EXTRACTED ENTRIES
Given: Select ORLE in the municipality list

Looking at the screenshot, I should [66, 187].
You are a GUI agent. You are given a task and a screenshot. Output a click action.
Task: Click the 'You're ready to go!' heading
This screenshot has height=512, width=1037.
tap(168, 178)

WHAT YOU ARE ASKED TO DO
In the answer, please give only the lines from the line containing "You are a GUI" through the final line of the data, copied exactly.

RESULT BELOW
You are a GUI agent. You are given a task and a screenshot. Output a click action.
Task: Click the 'You're ready to go!' heading
This screenshot has height=512, width=1037.
tap(168, 178)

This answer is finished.